What to do to curb postpartum blues?

“The condition can happen two to three days after childbirth and can last up to two weeks. They usually go away on their own, and the victim doesn’t need any medical treatment,” says Justus August, the applied Psychologist at the Aga Khan Education Service Tanzania in an interview with Your Health.

But Mr August further advises the new fathers who are likely experiencing the condition to ask for help from their partner, family and friends in order to help them feel better.

“We do not have enough right people to confide in and keep secrets with them...they do not respect confidentiality, as they do judge, they do not have right ways to help people,” says Mr August.
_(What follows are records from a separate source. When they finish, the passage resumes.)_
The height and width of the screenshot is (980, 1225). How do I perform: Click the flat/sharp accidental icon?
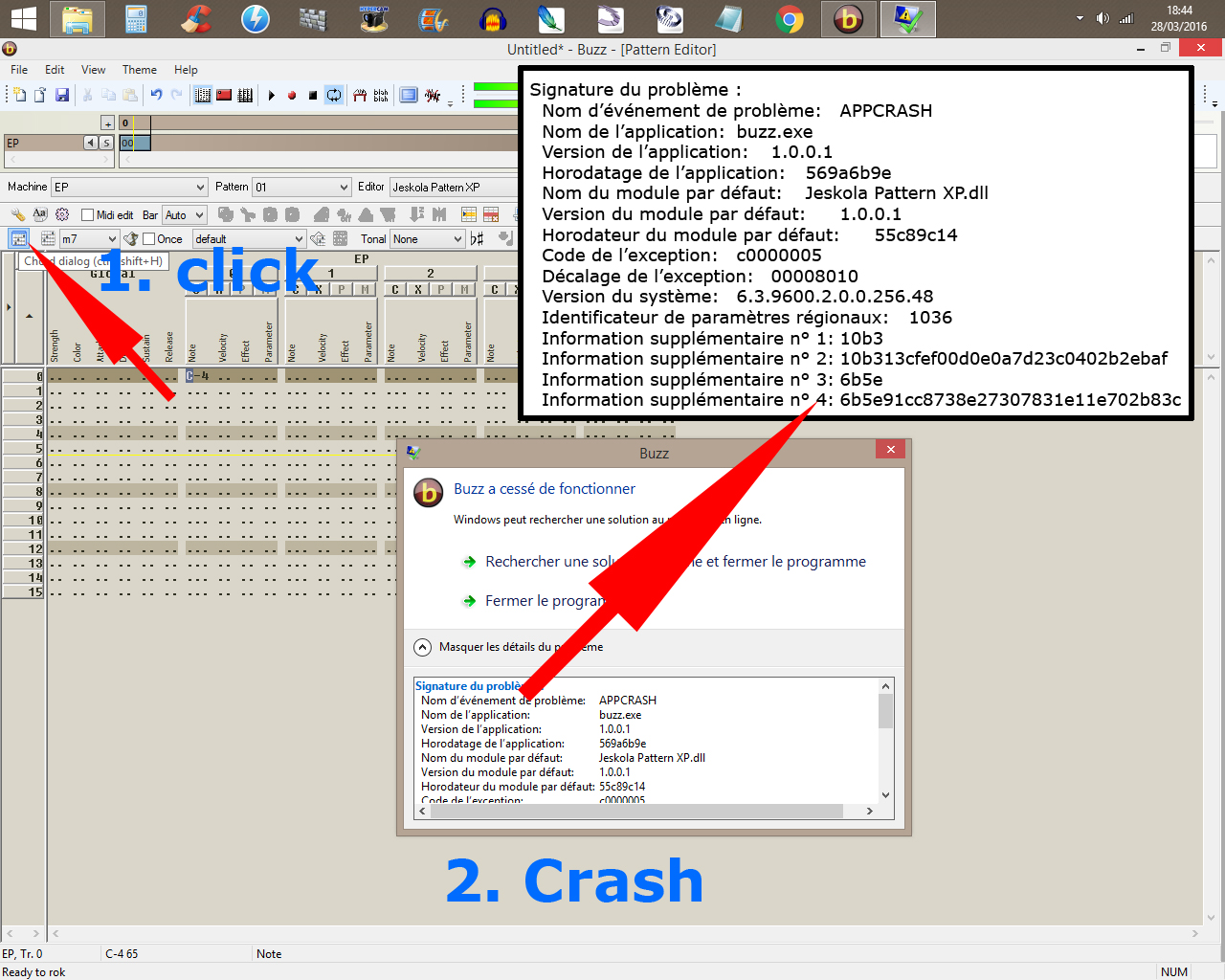pyautogui.click(x=477, y=238)
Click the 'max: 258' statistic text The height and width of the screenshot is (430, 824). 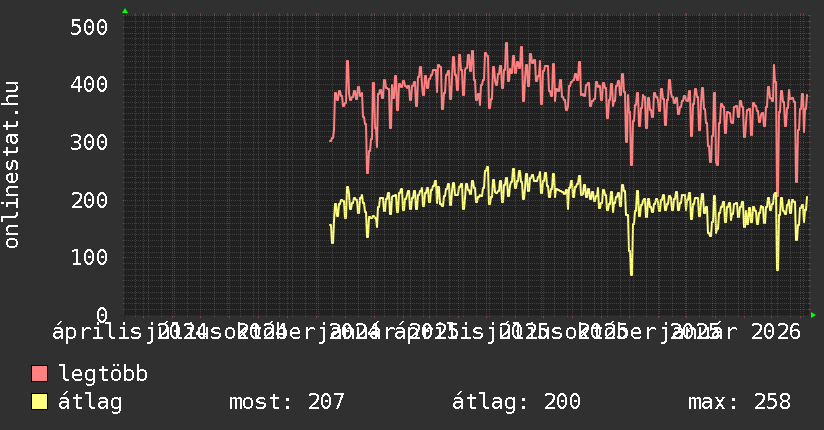(739, 403)
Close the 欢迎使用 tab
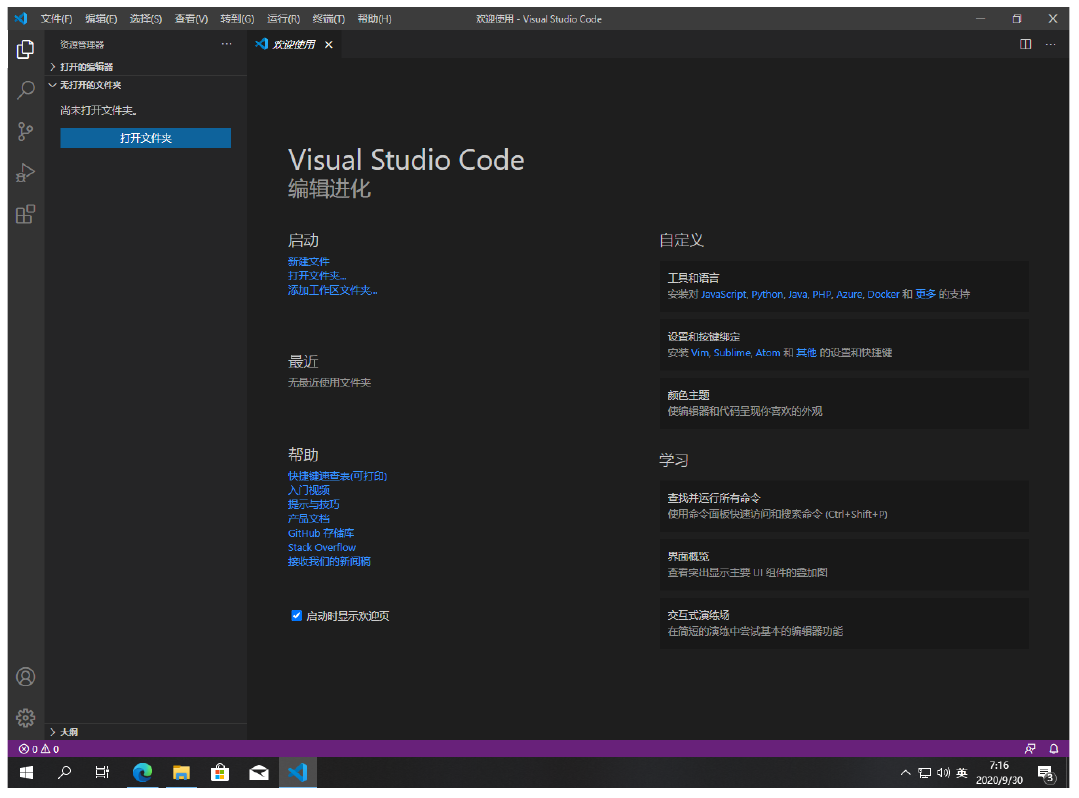 (x=328, y=45)
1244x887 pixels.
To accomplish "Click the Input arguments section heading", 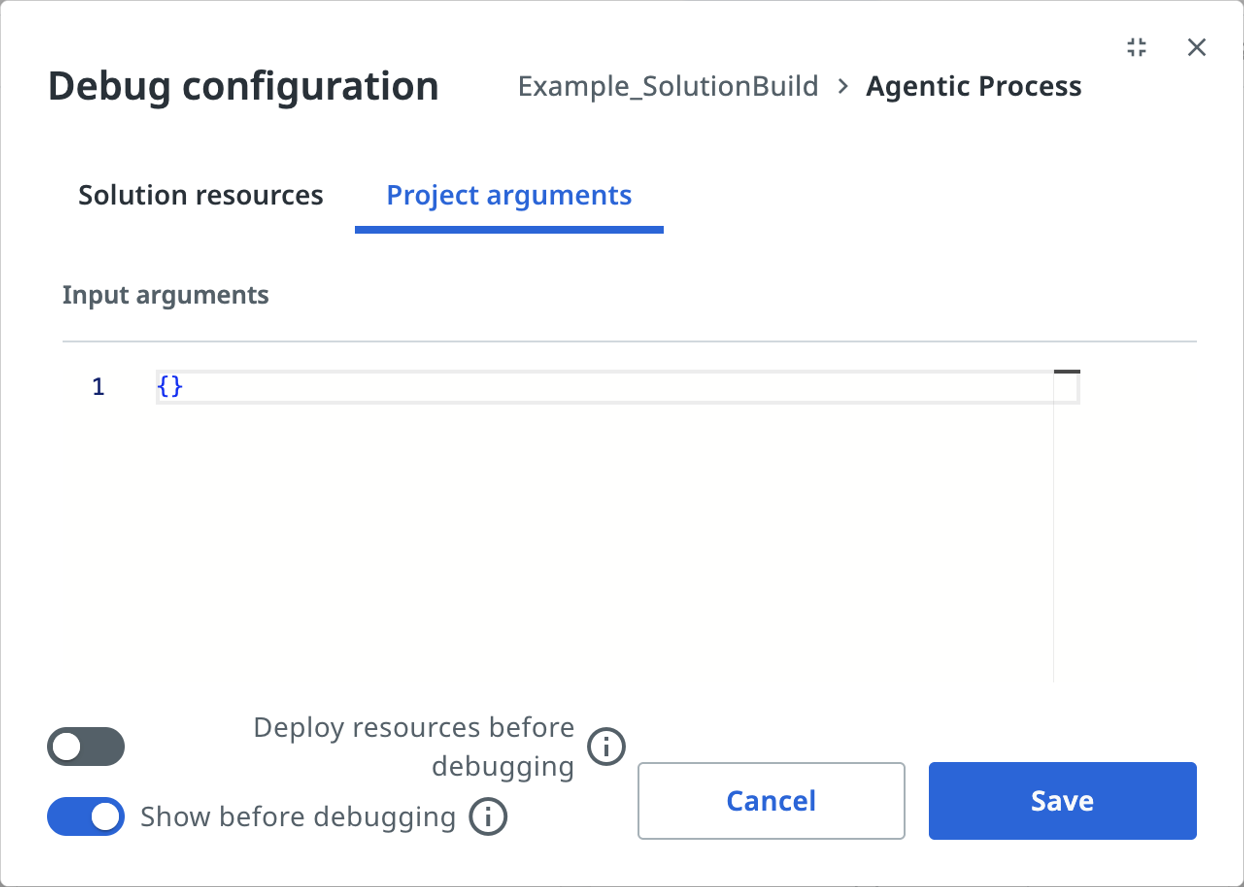I will (166, 295).
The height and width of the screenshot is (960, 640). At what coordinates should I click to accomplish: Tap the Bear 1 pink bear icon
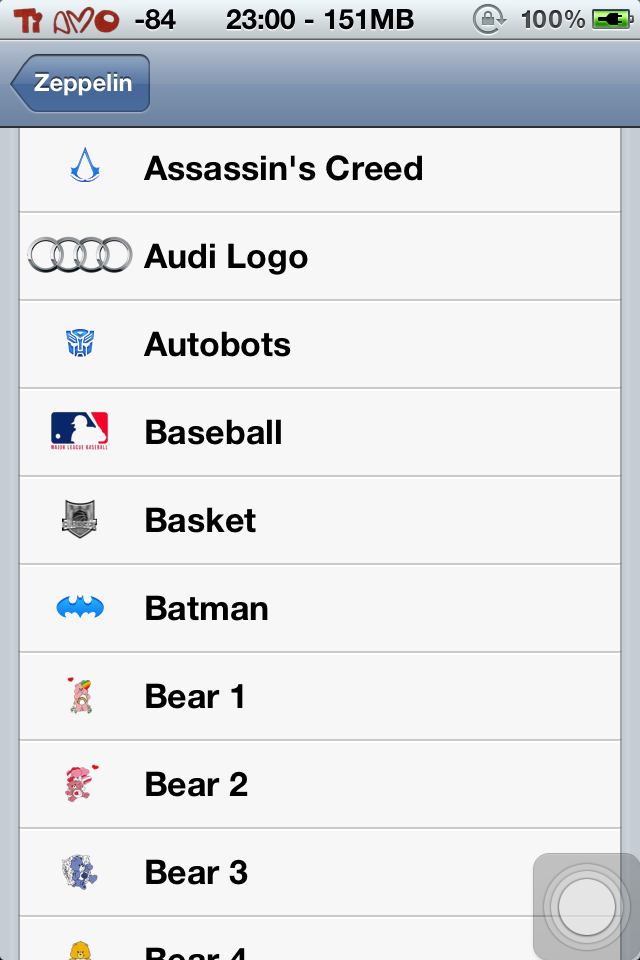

A registered nurse-midwife at Arusha-based Olturumet Hospital, Ms Augusta Komba tells Your Health that she usually receives new moms who suffer from postpartum depression after childbirth, but according to her, she has never attended or received cases of PPPD linking new fathers.

“Of course, I acknowledge that postpartum depression can also occur in new male parents, but it is rare to find such cases being reported at the hospitals,” says Ms Komba who doubles as District Nursing Officer (DNO) for Arusha.

“As a nurse-midwife, I have helped a number of pregnant women who were abandoned by their partner during the pregnancy. Some men reject their female partners during pregnancy, and even when a baby is born, but this case is different from PPPD,” she adds.

However, the DNO recommends that health workers should welcome fathers and discuss strategies for good family health during postpartum period.

“Counselling couples together could facilitate their support for each other in optimising health postpartum,” advises Ms Komba.

Postpartum services in Tanzania

Traditionally, postpartum support in Tanzania has been provided by informal networks including relatives, friends and traditional birth attendants. These traditional networks might not be available in suburban areas as many new parents have migrated from their regions of origin.

Findings from aforementioned study recommends and calls for programmes on gender relations, which are supporting constructive masculinities and facilitate new fathers’ active participation and responsibilities in parenting, family health and their relations with their partners.

Previous research elsewhere has found that paternal involvement has many positive outcomes for children, such as boys displaying less hostile behaviour than children with absent dads, reduced delinquency for both sexes, considerably higher IQ scores for children in their early development years, and lower levels of emotional distress.

That is on top of studies showing fathers who suffer from PPD report lower levels of communication with their partners, as well as increased rates of substance abuse and domestic violence, sources say.

Lastly, interviewed experts and studies recommend that health workers should welcome fathers and discuss strategies for good family health during post partum. Counselling couples together could facilitate their support for each other in optimising health post partum.